Apache Spark and the Rise of Big Data

Apache SparkThe idea of Big Data as we know it today was introduced in 2005, when Yahoo! built the Hadoop operating system utilizing Google’s MapReduce programming method for dealing with large sets of data. However, it was 2010’s introduction of Apache Spark as an open source project that really accelerated the ability to process extremely large data sets and gave rise to true Big Data solutions as we know them today.

Like MapReduce, Spark is a method for processing data that can be run in a distributed computing cluster framework like Hadoop. But, Spark can run much faster, partly because of its ability to run in-memory, while MapReduce writes back to the disk after each action it performs.

MapReduce basically operates as a linear operation.
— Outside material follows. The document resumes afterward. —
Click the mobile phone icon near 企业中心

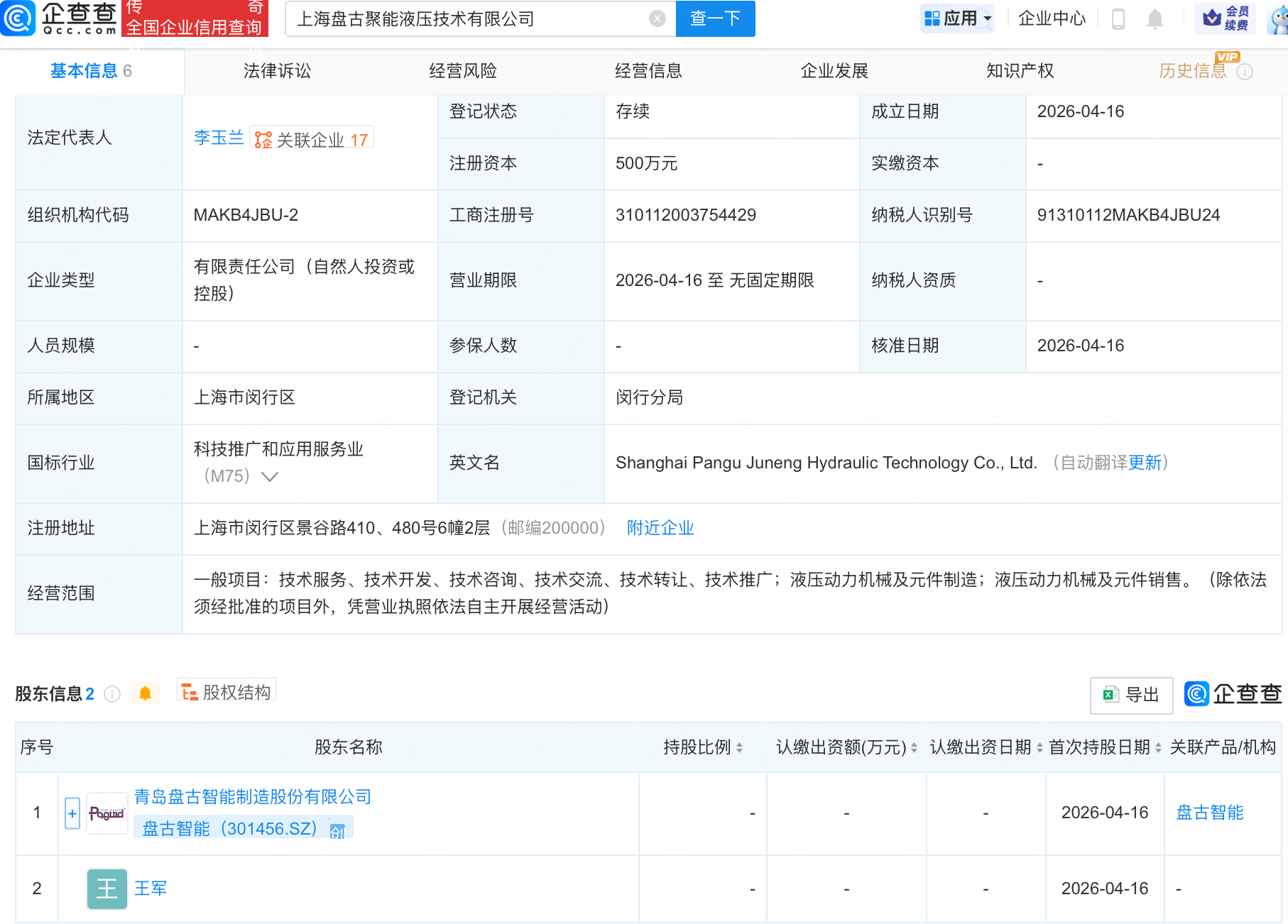(1118, 19)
Kirk Borne, principal data scientist at Booz Allen Hamilton, describes it this way, “The MapReduce workflow looks like this: read data from the cluster, perform an operation, write results to the cluster, read updated data from the cluster, perform next operation, write next results to the cluster, etc..”

In contrast, Apache Spark enables programmers to develop more complex, multi-step data processing pipelines. Instead of being deployed linearly, Spark workflows can follow a directed acyclic graph (DAG) pattern, which allows for multiple processing steps to be executed simultaneously. Spark can also hold its results in memory rather than writing them to disk, which is useful when running analysis on the same dataset multiple times — like you might want to do when analyzing a large document repository.
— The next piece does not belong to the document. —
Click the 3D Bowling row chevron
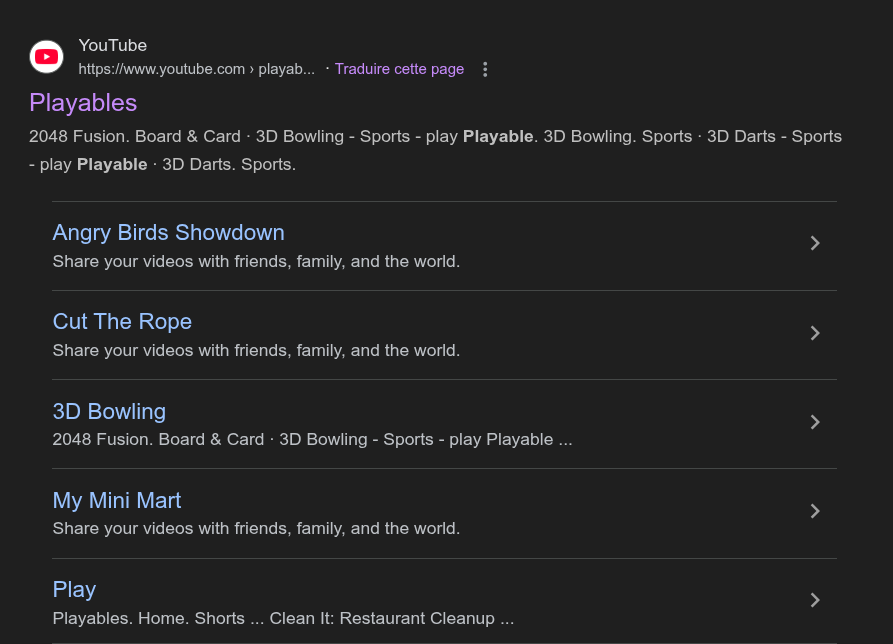This screenshot has height=644, width=893. 815,422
The bottom line is that Spark can run up to 100 times faster in memory and 10 times faster when running on a disk than MapReduce. It’s this type of functionality that enabled Ephesoft to build our Insight Big Documents platform. Insight is designed to utilize up to 16 characteristics of a document to automatically classify and extract information from it. And we are targeting Insight at repositories containing hundreds of thousands, millions, and even billions of pages. Insight is designed to provide real-time results to users searching through and analyzing the contents of these documents.
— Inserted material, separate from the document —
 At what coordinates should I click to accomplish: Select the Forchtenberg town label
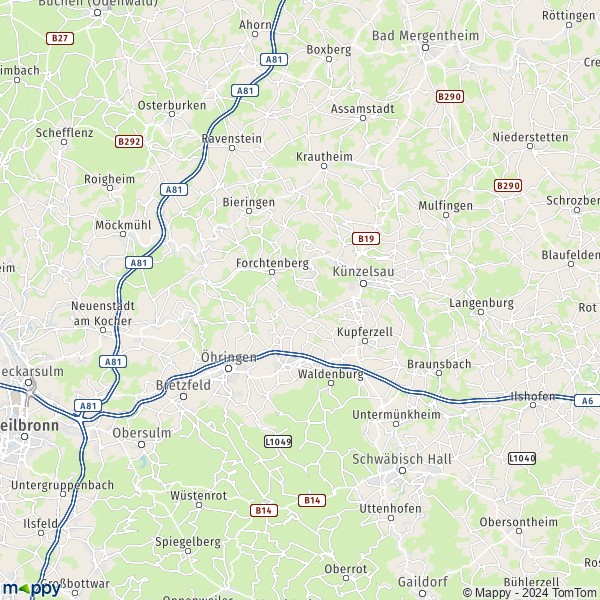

Apache Spark running on Hadoop is new to all of us at Ephesoft, our partners, and our customers. So, it was a very bold decision for us to pick this platform to build Insight on. Would it have been easier to develop Insight on a SQL database using data processing tools that were more familiar to us? Certainly, it would have been possible, but we wouldn’t have had everything we wanted. Easier is not always the right decision, especially when related to innovation. Sometimes in order to innovate, you need to do the right thing, not the easiest, which is what we feel we did with Insight.

We introduced Insight in 2015 and have started to bring it to market this year. The early feedback we’ve received, including a strategic investment from In-Q-Tel, which works closely with the U.S. intelligence community to identify innovative technology, leads us to believe we have taken the right approach by investing in developing on the Spark platform. It not only meets our needs of today, but offers plenty of power as we move forward with advanced document processing applications.